Are Newtown Response Funds Safe?
So what does that mean for the nearly $19 million in new spending this year ordered in response to the shooting in Newtown?
While legislators interviewed said the tragedy remains fresh in their minds, so are new reports showing sizeable deficits looming after next fall’s state elections.
In fact, the Malloy administration said the $1.1 billion post-election shortfall projected by legislative analysts could be trimmed to $600 million – primarily by not granting inflationary increases to agency budgets.
And though the administration’s report only offers one way of estimating the deficit – and does not recommend cuts to any specific program - it demonstrates another challenge facing crisis-response efforts: Legislators receive an initial estimate of a new program’s cost, but budget analysts don’t track and report on each element year after year.
Once a response plan has been adopted, Harp said, the components can easily slip out of legislators’ sights.
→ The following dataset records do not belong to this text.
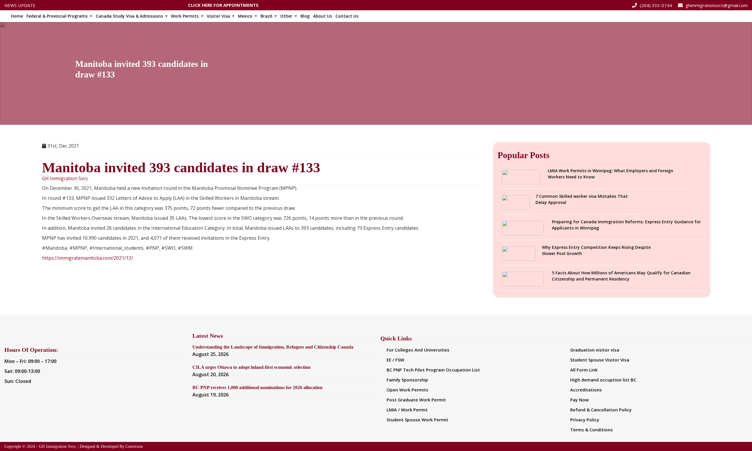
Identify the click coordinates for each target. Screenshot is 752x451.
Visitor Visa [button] (219, 16)
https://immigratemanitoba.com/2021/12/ (87, 258)
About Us (322, 16)
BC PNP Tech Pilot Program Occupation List (433, 370)
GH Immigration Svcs (65, 178)
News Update (20, 5)
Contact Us (346, 16)
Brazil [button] (267, 16)
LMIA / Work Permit (407, 410)
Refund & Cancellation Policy (601, 410)
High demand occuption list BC (603, 380)
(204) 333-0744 (656, 5)
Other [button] (286, 16)
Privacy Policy (584, 420)
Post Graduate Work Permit (416, 400)
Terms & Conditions (591, 430)
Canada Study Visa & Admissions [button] (130, 16)
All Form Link (583, 370)
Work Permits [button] (185, 16)
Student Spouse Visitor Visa (599, 360)
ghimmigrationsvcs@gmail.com (717, 5)
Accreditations (586, 390)
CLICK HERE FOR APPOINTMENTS (223, 3)
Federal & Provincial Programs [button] (57, 16)
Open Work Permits (407, 390)
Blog (305, 16)
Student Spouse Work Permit (417, 420)
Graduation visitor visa (594, 350)
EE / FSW (395, 360)
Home (17, 16)
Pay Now (579, 400)
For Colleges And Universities (418, 350)
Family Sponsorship (407, 380)
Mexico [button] (246, 16)
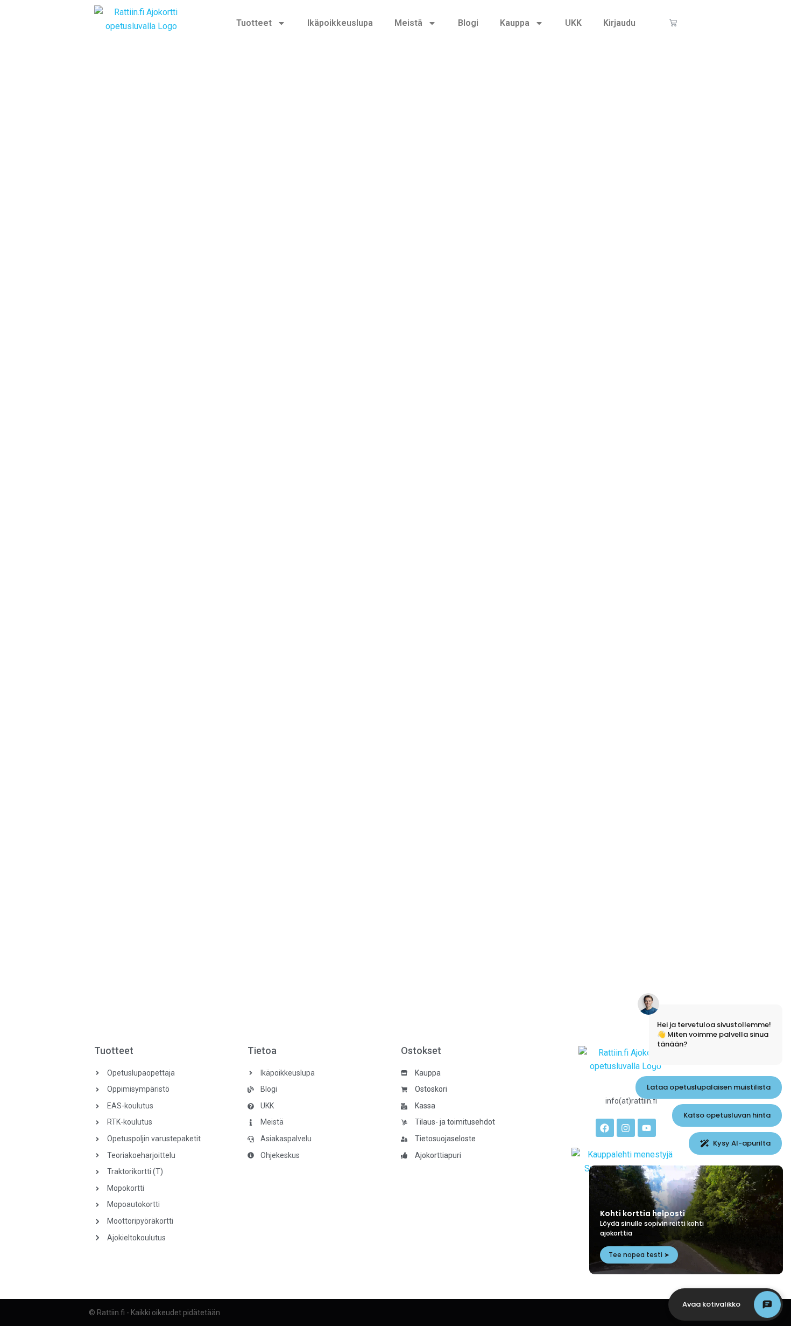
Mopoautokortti (97, 474)
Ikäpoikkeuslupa (340, 23)
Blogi (468, 23)
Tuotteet (254, 23)
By (144, 474)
Keeping the response to Newtown fresh in lawmakers’ minds is one key, said Senate Minority Leader John P. McKinney (R-Fairfield), whose district includes the town.
“I don’t think we’ll see any trimming back,” he said, predicting officials could “even put more money in as needed.”
Funding for mental health initiatives traditionally hasn’t enjoyed as much support as that for other health programs, and often tend to be more expensive.
But McKinney also was optimistic those funds would be preserved in the future, given that several study panels are due to report on the problem over the next year.
“We’ve made steps with mental health,” he said, “but we know there is more that will be necessary.”